**What is expected:** In the records below, find each line with "Unmute" and copy it.

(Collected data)
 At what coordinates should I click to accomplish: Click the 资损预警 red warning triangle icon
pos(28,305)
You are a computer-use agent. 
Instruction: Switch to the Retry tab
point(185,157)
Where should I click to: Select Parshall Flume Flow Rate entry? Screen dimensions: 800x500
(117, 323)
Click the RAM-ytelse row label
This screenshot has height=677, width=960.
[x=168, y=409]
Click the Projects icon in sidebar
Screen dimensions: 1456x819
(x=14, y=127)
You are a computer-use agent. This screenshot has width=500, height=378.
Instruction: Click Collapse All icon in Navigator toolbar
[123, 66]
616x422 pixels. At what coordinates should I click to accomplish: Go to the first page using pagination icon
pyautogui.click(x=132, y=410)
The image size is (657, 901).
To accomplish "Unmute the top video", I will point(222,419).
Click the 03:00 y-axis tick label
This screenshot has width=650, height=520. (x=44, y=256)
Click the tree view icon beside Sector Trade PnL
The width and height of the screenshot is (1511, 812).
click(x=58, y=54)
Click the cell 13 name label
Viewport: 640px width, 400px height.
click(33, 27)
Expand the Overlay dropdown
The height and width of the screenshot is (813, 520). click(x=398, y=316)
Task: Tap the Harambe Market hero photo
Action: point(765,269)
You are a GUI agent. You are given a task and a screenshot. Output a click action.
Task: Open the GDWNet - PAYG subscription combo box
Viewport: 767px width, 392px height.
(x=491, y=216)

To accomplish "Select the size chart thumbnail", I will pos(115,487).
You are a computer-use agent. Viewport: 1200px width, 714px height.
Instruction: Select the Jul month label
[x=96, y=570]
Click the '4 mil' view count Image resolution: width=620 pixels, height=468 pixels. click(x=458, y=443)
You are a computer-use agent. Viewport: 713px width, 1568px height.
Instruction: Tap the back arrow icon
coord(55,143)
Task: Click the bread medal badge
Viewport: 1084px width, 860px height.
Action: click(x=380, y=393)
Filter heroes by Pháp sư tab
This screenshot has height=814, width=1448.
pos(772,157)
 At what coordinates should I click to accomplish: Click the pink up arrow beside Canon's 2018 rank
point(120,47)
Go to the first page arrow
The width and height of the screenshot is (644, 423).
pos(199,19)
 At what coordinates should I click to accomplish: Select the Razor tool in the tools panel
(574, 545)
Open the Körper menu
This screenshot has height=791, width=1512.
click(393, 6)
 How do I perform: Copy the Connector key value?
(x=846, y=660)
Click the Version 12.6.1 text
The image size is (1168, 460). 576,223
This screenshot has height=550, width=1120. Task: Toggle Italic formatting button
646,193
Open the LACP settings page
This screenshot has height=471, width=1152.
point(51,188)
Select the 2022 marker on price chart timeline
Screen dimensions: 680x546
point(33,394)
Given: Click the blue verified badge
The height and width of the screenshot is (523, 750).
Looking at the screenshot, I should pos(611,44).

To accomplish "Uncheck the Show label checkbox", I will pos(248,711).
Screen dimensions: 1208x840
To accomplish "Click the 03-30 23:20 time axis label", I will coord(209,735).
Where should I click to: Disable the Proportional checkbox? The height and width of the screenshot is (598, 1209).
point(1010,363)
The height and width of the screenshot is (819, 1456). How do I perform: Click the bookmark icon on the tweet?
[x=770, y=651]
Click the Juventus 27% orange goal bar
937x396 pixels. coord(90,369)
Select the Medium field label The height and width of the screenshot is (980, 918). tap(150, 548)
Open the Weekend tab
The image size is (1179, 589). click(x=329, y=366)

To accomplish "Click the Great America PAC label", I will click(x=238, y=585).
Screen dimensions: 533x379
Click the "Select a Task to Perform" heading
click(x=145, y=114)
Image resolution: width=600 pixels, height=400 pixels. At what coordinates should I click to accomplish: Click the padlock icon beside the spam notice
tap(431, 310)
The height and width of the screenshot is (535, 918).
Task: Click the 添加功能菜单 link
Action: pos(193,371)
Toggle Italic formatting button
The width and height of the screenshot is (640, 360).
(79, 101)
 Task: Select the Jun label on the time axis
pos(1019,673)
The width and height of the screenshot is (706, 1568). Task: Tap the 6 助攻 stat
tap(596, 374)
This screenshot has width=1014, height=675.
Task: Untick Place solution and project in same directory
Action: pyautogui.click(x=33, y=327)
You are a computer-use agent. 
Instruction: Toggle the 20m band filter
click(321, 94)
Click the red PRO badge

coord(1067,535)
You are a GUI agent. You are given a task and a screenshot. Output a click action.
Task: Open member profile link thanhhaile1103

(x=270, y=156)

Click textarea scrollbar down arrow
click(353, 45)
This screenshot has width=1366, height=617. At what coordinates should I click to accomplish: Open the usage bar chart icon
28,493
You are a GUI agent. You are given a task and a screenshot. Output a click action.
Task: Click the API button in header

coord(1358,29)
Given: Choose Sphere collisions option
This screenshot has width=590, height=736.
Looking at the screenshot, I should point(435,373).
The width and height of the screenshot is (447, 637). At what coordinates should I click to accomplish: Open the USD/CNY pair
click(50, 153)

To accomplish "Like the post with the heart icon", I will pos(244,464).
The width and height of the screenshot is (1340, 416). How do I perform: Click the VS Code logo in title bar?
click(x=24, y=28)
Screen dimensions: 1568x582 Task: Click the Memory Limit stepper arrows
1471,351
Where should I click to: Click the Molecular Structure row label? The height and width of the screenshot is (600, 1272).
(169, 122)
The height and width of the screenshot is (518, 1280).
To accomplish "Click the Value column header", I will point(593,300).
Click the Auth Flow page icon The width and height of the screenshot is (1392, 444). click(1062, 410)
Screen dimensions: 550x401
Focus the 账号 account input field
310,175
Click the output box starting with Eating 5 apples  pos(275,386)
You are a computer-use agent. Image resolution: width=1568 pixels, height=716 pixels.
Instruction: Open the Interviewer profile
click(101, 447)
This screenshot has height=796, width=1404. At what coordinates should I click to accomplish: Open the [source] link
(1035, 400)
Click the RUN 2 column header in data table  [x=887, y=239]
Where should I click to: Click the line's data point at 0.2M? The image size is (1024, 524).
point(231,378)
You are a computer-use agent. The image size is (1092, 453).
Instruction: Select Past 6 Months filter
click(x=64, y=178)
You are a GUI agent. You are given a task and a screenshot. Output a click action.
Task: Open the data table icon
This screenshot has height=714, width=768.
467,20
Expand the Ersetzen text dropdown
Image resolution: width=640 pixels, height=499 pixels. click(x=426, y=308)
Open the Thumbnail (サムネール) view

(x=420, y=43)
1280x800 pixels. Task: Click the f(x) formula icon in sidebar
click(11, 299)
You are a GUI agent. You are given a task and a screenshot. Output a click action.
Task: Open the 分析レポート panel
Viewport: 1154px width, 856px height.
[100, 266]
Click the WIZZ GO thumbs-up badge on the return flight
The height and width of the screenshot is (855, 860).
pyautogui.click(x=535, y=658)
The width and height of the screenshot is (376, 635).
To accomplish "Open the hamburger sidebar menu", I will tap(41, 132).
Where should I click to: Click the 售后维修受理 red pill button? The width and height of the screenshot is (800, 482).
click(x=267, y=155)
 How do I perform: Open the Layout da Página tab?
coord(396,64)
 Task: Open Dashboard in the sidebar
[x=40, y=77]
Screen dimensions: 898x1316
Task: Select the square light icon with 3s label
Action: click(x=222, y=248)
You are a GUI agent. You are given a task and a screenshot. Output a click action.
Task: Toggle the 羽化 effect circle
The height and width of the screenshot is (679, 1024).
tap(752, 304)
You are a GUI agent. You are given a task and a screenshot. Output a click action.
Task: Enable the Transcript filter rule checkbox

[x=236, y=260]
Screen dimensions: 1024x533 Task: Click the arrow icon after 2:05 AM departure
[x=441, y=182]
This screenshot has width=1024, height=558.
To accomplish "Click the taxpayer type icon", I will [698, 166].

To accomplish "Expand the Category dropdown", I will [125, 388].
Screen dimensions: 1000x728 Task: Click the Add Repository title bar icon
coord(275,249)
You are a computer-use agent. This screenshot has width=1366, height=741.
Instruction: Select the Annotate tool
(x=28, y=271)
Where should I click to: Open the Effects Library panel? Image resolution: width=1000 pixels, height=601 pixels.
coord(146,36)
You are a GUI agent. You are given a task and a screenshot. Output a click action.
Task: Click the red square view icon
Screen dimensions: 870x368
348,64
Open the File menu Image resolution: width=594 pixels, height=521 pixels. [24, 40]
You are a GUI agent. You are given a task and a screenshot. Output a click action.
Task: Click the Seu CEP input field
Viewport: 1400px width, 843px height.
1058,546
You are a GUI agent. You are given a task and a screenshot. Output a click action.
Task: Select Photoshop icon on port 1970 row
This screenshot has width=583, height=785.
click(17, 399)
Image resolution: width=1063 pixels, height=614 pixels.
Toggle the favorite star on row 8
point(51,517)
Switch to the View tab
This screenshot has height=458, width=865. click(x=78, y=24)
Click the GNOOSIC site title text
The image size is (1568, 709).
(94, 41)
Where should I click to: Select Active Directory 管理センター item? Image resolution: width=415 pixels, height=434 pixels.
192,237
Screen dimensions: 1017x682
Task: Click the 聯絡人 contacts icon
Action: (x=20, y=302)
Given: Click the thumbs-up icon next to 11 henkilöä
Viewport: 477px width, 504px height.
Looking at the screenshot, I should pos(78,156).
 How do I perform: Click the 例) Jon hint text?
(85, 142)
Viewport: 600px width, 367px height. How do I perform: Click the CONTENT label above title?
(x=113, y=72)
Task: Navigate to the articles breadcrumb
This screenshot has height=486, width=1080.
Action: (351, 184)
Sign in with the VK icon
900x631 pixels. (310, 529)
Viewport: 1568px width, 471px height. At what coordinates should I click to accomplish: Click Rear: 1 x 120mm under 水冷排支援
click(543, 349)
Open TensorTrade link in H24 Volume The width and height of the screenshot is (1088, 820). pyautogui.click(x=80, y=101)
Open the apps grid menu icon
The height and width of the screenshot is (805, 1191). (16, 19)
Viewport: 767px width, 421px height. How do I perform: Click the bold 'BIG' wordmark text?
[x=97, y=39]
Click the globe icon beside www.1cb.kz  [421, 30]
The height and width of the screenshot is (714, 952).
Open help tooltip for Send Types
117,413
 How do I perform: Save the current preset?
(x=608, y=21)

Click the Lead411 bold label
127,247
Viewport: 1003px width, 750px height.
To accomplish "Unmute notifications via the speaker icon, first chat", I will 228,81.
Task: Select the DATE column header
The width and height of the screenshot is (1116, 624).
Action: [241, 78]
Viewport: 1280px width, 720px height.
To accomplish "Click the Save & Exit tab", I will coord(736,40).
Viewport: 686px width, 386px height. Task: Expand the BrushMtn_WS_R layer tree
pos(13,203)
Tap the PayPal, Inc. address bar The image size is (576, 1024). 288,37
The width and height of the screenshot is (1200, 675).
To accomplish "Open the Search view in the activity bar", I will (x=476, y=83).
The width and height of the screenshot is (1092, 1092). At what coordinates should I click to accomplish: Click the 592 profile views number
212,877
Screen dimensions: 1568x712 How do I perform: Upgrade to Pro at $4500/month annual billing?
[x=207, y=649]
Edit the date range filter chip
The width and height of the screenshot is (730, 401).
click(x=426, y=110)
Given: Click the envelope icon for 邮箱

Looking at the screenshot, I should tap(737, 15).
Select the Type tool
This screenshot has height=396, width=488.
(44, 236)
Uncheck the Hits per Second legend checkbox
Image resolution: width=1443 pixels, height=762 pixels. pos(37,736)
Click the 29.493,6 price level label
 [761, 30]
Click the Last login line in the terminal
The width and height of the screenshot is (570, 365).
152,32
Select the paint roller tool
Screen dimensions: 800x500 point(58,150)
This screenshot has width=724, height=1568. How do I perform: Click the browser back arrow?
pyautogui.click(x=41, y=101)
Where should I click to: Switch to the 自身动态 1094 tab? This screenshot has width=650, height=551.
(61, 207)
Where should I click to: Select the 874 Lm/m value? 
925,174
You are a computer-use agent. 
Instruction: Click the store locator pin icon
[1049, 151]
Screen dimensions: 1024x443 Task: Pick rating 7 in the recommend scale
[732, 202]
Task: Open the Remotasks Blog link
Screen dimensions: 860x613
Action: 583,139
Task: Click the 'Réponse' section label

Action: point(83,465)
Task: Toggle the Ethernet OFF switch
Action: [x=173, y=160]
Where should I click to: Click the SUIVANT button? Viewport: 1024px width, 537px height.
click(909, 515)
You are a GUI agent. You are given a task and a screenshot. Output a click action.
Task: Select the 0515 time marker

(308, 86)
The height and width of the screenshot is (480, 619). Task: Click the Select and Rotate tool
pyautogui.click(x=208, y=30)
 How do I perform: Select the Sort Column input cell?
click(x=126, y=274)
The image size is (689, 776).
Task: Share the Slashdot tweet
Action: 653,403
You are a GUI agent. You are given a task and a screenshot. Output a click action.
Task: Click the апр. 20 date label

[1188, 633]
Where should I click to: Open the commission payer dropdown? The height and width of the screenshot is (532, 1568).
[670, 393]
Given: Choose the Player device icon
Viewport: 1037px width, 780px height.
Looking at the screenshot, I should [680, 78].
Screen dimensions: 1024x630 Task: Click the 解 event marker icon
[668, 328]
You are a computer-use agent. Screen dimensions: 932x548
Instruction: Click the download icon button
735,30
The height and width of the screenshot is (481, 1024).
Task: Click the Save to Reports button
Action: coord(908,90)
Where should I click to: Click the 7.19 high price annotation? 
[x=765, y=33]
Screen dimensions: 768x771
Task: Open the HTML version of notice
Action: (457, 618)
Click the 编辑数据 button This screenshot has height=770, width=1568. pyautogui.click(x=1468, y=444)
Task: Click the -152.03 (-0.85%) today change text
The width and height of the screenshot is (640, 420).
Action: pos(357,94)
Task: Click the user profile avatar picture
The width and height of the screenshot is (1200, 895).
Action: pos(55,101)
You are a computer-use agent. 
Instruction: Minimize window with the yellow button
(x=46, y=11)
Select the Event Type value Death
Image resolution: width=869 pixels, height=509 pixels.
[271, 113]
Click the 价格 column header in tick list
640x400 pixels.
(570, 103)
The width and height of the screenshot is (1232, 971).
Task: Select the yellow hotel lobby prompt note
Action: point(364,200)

**Response area:**
To accomplish "Unmute the top video", I will point(222,419).
To accomplish "Unmute notifications via the speaker icon, first chat", I will 228,81.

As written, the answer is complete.